#### [DESCRIPTION OF THE TASK]
In the MongoDB access control text below, which authentication mechanism was the default before MongoDB 3.0?

#### [QUOTED PASSAGE]
##############################
Your MongoDB deployments can use the access control mechanisms described here. You specify the authentication settings when adding the deployment. You can also edit the security settings after adding a deployment, as described on this page.

If a deployment uses access control, the Monitoring and Backup Agents must authenticate to the deployment as MongoDB users with appropriate access. If you are using Automation to manage your MongoDB deployments, you will enable and configure authentication through the Ops Manager interface.

If you are not using Automation to manage your MongoDB deployments, you must configure the Monitoring and Backup agents manually.

Considerations

With access control enabled, you must create MongoDB users so that clients can access your databases.

If you are using Automation to manage your MongoDB deployments, Ops Manager automatically creates users for the agents when you enable access control. The user created for the Automation Agent has privileges to administrate and manage other users. As such, the first user you create can have any role.

When you select an Authentication Mechanism for your Ops Manager group, this enables access control for all the deployments in your Ops Manager group.

Recommendation

To avoid inconsistencies, use the Ops Manager interface to manage users and roles for MongoDB deployments.

For more information on MongoDB access control, see the Authentication and Authorization pages in the MongoDB manual.

Access Control Mechanisms

SCRAM-SHA-1/SCRAM-SHA-256

MongoDB 4.0 supports the SCRAM authentication mechanism with the SHA-256 and SHA-1 hash functions. SCRAM-SHA-1 (RFC 5802) and SCRAM-SHA-256 (RFC 7677) are IETF standards that define best practice methods for implementation of challenge-response mechanisms for authenticating users with passwords.

In MongoDB 3.0 to 3.6, MongoDB’s default authentication mechanism is SCRAM-SHA-1. Prior to MongoDB 3.0, MongoDB used MongoDB Challenge and Response (MONGODB-CR) as the default. MONGODB-CR is a challenge-response mechanism that authenticates users through passwords.

To enable SCRAM-SHA-1 or SCRAM-SHA-256 when using Automation, see:

To configure the agents to authenticate as users with the proper access without Automation, see:

LDAP

MongoDB Enterprise provides support for proxy authentication of users. This allows administrators to configure a MongoDB cluster to authenticate users by proxying authentication requests to a specified Lightweight Directory Access Protocol (LDAP) service.

To enable LDAP for your Ops Manager project when using Automation, see: Enable LDAP Authentication for your Ops Manager Project.

To configure the agents to authenticate as users with the proper access without Automation, see:

Kerberos

MongoDB Enterprise supports authentication using a Kerberos service. Kerberos is an industry standard authentication protocol for large client/server systems.

To use MongoDB with Kerberos, you must have a properly configured Kerberos deployment, configure Kerberos service principals for MongoDB, and add the Kerberos user principal.
##############################
#### [DATA]

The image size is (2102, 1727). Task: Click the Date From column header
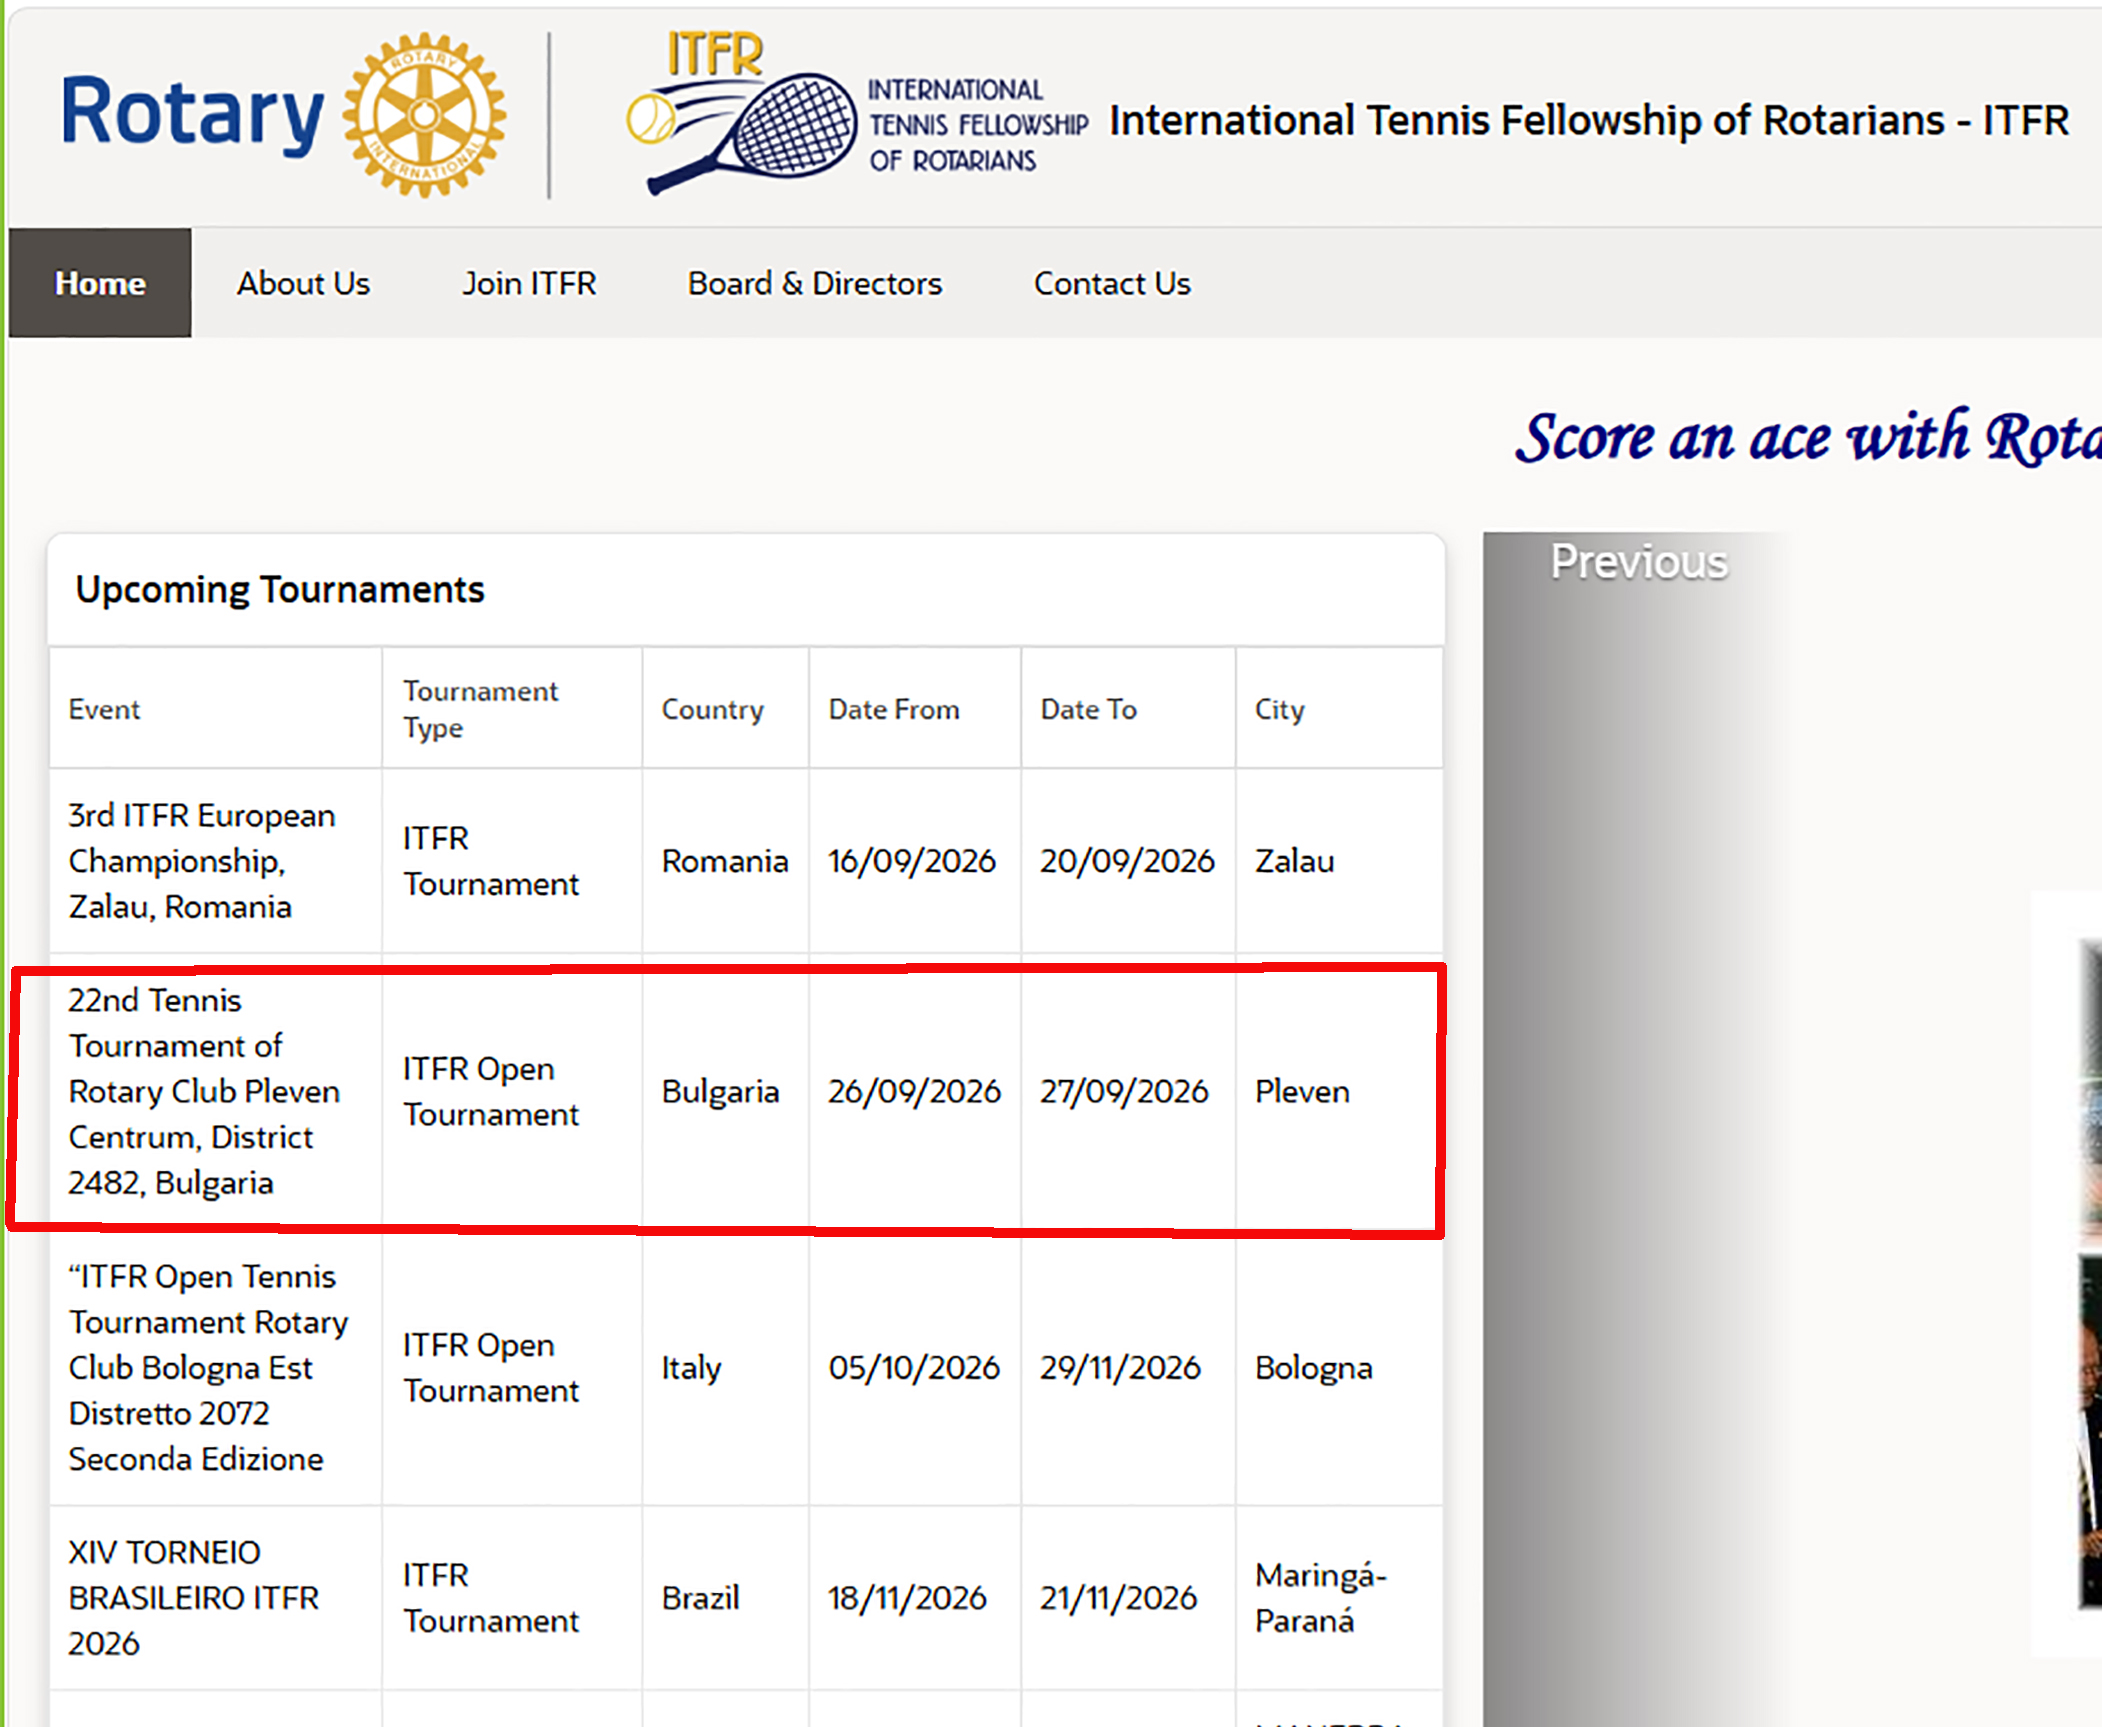(x=894, y=709)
##############################
#### [RIGHT ANSWER]
MongoDB Challenge and Response (MONGODB-CR)